Nach Demirals Wolfsgruß
Politischer Ärger droht: Erdogan reist zum EM-Spiel der Türkei nach Deutschland
VonErkan Pehlivanschließen
Die Kontroverse um den Wolfsgruß bei der EM spitzt sich zu. Die diplomatischen Folgen könnten weitreichend sein.
Berlin – Die Causa um den Wolfsgruß bei dem EM-Spiel Österreich gegen die Türkei durch den Nationalspieler Merih Demiral entwickelt sich immer mehr zu einer diplomatischen Krise. In die Diskussion haben sich die Ministerien beider Länder eingeschaltet. „Die Symbole türkischer Rechtsextremisten haben in unseren Stadien nichts zu suchen. Die Fußball-Europameisterschaft als Plattform für Rassismus zu nutzen, ist völlig inakzeptabel. Wir erwarten, dass die UEFA den Fall untersucht und Sanktionen prüft“, hatte Bundesinnenministerin Nancy Faeser am Mittwoch auf X mitgeteilt.

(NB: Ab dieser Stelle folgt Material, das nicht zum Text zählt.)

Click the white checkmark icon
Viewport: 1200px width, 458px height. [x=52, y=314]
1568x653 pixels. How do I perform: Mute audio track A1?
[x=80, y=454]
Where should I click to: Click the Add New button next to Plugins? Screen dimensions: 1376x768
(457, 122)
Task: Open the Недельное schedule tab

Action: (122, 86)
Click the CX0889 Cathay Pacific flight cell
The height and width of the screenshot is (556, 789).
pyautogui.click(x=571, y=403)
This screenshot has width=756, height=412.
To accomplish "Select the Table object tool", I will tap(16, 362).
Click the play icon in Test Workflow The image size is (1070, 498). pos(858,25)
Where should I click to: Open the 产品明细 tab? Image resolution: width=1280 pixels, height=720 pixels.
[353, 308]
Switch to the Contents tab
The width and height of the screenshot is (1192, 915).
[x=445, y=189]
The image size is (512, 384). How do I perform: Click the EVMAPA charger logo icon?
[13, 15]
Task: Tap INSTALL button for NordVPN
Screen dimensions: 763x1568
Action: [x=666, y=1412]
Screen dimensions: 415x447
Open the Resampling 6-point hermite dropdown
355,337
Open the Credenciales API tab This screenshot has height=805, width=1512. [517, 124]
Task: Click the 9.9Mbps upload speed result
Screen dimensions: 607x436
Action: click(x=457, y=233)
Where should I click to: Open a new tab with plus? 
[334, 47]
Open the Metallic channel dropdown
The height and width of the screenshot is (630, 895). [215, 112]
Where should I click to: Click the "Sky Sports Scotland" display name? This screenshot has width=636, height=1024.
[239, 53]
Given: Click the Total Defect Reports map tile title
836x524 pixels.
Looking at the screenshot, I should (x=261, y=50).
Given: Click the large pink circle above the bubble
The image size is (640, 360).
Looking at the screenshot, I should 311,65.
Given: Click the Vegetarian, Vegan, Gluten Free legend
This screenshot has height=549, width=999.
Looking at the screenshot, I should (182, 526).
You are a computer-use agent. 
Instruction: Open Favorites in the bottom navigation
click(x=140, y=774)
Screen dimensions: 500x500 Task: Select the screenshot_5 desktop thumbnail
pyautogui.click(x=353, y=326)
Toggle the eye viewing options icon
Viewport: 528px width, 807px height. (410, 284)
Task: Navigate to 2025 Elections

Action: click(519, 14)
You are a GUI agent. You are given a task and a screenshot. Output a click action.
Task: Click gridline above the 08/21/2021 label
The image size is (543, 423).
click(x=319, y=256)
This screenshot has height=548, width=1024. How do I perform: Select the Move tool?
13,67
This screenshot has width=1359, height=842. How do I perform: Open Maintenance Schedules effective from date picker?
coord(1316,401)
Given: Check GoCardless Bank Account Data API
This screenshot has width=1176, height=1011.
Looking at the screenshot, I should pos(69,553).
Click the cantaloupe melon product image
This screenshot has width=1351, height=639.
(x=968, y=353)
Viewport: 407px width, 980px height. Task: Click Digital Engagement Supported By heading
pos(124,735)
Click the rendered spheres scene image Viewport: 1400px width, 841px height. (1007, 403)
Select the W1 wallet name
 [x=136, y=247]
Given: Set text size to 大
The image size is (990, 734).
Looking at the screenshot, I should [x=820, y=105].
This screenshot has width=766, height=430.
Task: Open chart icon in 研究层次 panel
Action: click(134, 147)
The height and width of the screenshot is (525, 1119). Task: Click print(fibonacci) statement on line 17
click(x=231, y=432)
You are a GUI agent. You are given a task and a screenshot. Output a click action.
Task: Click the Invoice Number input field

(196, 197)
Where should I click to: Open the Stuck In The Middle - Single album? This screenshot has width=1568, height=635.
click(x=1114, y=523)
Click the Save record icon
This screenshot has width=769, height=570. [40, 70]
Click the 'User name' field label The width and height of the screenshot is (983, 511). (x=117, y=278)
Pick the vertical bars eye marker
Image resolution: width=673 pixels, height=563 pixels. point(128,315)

Die Türkei bestellte daraufhin den deutschen Botschafter ein. Einen Tag später tat es das Auswärtige Amt gleich und bestellte seinerseits den türkischen Botschafter ein. In einer Mitteilung des türkischen Außenministeriums wird die Kritik der deutschen Behörden an Demiral als ausländerfeindlich bezeichnet.
Erdogan will bei EM-Viertelfinalspiel der Türkei auf der Tribüne sitzen
Am Samstag (6. Juli) wird der türkische Präsident Recep Tayyip Erdogan zum EM-Spiel zwischen der Türkei und den Niederlanden in Berlin erwartet. Dann droht bei der Fußball-EM die nächste Eskalationsstufe. „Ich halte es für falsch, dass Präsident Erdogan nach Berlin kommt, denn jeder weiß, dass ein Fußballer, der dieses Zeichen macht, ein faschistisches Symbol zeigt. In diesem Sinne kommt Erdogan nach Deutschland, um seine Macht zu zeigen, ein typisch osmanischer Geist, wir sind Türken, wir sind Osmanen, niemand kann uns was. Das ist eine Aktion, die darauf abzielt, die Emotionen der eigenen Wähler zu streicheln“, sagt die deutsch-türkische Journalistin Süheyla Kaplan im Gespräch mit FR.de von IPPEN.MEDIA.
Auch fürchtet Kaplan, dass ein solcher Besuch besonders unter die Türkeistämmigen einen Keil treiben kann. „Gleichzeitig leben nicht nur AKP-Wähler in Deutschland, sondern auch die Opposition in Deutschland, die größtenteils aus ihrem Land geflohen ist und deren Herz ebenfalls für die türkische Nationalmannschaft schlägt. Fußball ist kein Feld des Faschismus.“
EM-Spiel nicht nur zwischen Türkei und Niederlande
Auch die im kanadischen Exil lebende Journalistin, Arzu Yildiz, sieht es falsch, dass nach dem Wolfsgruß-Eklat Erdogan nach Deutschland kommt. „Dass Erdogan nach einem solchen Vorfall zum Spiel geht, kann als Unterstützung oder Billigung dieser Bewegung aufgefasst werden. Das bringt auch Debatten mit sich. Andererseits gibt es nach diesem faschistischen und rassistischen Symbol seit Tagen angespannte Diskussionen zwischen vielen rassistischen Gruppen, die ihre türkische Identität betonen und sich damit brüsten, und den Menschen, die dagegen sind und das ist ein beträchtlicher Teil. Was auch immer Erdogan dort beabsichtigt, das Spiel wird nicht nur zwischen den Niederlanden und der Türkei stattfinden“, sagt Yildiz im Gespräch mit unserer Redaktion.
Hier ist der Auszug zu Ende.